AUTHOR=Gutsche Robin , Gülmüs Gizem , Mottaghy Felix M. , Gärtner Florian , Essler Markus , von Mallek Dirk , Ahmadzadehfar Hojjat , Lohmann Philipp , Heinzel Alexander TITLE=Multicentric 68Ga-PSMA PET radiomics for treatment response assessment of 177Lu-PSMA-617 radioligand therapy in patients with metastatic castration-resistant prostate cancer JOURNAL=Frontiers in Nuclear Medicine VOLUME=3 YEAR=2023 URL=https://www.frontiersin.org/journals/nuclear-medicine/articles/10.3389/fnume.2023.1234853 DOI=10.3389/fnume.2023.1234853 ISSN=2673-8880 ABSTRACT=Objective

The treatment with 177Lutetium PSMA (177Lu-PSMA) in patients with metastatic castration-resistant prostate cancer (mCRPC) has recently been approved by the FDA and EMA. Since treatment success is highly variable between patients, the prediction of treatment response and identification of short- and long-term survivors after treatment could help tailor mCRPC diagnosis and treatment accordingly.

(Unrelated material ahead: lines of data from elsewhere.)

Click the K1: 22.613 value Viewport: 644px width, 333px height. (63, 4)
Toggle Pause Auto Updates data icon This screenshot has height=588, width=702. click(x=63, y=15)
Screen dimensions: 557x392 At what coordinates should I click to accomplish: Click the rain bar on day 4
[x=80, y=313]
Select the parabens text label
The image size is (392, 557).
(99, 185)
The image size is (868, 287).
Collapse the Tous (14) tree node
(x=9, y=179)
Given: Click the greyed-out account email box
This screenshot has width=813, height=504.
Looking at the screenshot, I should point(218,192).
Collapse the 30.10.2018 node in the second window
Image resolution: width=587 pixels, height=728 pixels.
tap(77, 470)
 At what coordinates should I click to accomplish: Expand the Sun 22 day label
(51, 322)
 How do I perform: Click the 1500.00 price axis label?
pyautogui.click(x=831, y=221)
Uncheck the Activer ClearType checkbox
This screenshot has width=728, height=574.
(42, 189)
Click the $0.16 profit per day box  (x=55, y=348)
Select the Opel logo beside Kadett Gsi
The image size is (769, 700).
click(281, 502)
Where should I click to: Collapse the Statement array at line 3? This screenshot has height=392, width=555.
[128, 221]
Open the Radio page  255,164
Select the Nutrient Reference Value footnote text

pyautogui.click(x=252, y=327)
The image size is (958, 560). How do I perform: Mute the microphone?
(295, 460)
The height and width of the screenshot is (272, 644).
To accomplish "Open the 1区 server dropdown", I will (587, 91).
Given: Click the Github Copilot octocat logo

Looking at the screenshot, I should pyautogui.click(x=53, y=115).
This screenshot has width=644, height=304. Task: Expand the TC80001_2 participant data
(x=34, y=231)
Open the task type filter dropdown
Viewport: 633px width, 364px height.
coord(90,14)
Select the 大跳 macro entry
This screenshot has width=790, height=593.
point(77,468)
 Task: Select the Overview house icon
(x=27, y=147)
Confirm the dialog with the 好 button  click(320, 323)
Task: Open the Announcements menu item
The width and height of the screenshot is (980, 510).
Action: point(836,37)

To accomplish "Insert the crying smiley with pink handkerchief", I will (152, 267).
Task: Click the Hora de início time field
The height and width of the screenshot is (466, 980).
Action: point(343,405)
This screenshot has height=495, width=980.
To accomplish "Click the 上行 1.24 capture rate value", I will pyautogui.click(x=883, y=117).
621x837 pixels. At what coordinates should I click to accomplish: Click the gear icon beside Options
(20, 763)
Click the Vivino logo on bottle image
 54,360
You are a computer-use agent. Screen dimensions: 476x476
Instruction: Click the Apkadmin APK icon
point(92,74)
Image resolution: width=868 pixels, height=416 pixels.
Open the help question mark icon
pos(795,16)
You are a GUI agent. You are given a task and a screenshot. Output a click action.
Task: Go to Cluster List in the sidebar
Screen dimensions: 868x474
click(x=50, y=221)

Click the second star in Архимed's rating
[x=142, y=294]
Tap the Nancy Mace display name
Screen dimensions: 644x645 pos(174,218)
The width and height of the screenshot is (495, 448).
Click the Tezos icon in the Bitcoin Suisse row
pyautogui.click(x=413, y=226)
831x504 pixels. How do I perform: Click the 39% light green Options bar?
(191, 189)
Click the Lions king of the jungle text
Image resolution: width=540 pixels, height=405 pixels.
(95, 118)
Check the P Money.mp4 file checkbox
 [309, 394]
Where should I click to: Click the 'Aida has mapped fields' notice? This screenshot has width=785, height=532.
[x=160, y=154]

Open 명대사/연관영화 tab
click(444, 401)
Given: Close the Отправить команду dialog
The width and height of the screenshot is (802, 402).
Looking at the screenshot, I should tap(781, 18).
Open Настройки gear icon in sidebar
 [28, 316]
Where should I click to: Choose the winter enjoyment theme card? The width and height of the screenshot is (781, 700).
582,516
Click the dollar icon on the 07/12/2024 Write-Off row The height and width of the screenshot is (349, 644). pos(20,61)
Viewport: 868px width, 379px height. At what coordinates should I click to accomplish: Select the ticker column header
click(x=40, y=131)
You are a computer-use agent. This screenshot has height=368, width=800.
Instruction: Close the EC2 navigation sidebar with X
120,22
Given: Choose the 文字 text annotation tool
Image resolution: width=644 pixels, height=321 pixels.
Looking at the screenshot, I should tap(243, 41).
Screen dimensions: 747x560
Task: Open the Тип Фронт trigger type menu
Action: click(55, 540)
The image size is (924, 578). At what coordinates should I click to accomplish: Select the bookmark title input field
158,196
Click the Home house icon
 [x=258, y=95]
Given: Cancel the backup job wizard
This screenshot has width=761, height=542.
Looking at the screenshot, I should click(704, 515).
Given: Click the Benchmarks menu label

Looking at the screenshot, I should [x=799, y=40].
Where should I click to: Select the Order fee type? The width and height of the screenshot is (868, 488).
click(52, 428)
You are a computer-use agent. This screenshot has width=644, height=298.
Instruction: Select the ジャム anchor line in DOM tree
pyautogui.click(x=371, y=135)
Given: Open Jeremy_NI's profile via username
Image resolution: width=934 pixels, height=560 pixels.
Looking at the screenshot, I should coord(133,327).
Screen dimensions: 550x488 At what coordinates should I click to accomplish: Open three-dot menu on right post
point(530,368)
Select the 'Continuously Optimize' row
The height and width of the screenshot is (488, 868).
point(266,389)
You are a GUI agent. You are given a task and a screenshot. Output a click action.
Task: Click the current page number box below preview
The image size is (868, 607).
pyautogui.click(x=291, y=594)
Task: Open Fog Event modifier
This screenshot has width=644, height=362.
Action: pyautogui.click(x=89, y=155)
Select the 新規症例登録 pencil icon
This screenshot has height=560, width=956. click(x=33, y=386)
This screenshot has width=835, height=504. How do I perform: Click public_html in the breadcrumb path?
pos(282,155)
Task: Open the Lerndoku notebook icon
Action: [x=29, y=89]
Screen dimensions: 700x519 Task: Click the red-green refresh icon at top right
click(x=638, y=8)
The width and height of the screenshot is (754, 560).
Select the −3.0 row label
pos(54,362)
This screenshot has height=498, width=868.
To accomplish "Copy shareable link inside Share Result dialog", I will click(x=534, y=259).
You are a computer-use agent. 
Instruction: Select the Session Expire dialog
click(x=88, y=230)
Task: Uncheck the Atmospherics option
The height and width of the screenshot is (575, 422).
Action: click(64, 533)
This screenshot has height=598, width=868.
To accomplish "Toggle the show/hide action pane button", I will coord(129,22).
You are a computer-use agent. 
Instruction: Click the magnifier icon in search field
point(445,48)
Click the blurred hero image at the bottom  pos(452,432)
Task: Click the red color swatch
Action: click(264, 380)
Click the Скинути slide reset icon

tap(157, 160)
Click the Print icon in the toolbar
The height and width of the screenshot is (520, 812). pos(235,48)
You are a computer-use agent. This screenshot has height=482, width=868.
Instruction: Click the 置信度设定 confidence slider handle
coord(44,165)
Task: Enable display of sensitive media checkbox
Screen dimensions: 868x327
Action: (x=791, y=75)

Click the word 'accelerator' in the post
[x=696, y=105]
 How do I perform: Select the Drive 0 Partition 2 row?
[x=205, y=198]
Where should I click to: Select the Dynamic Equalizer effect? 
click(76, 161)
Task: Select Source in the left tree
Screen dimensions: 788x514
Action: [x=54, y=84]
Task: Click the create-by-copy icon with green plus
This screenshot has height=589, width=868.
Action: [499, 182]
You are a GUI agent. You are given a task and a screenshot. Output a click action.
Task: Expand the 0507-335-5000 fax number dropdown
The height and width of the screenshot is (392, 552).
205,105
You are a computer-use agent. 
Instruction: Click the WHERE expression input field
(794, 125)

The aim of this study is to investigate the value of radiomic parameters extracted from pretreatment 68Ga-PSMA PET images for the prediction of treatment response.

Methods

A total of 45 mCRPC patients treated with 177Lu-PSMA-617 from two university hospital centers were retrospectively reviewed for this study. Radiomic features were extracted from the volumetric segmentations of metastases in the bone. A random forest model was trained and validated to predict treatment response based on age and conventionally used PET parameters, radiomic features and combinations thereof. Further, overall survival was predicted by using the identified radiomic signature and compared to a Cox regression model based on age and PET parameters.

Results

The machine learning model based on a combined radiomic signature of three features and patient age achieved an AUC of 0.82 in 5-fold cross-validation and outperformed models based on age and PET parameters or radiomic features (AUC, 0.75 and 0.76, respectively). A Cox regression model based on this radiomic signature showed the best performance to predict overall survival (C-index, 0.67).

Conclusion

Our results demonstrate that a machine learning model to predict response to 177Lu-PSMA treatment based on a combination of radiomics and patient age outperforms a model based on age and PET parameters. Moreover, the identified radiomic signature based on pretreatment 68Ga-PSMA PET images might be able to identify patients with an improved outcome and serve as a supportive tool in clinical decision making.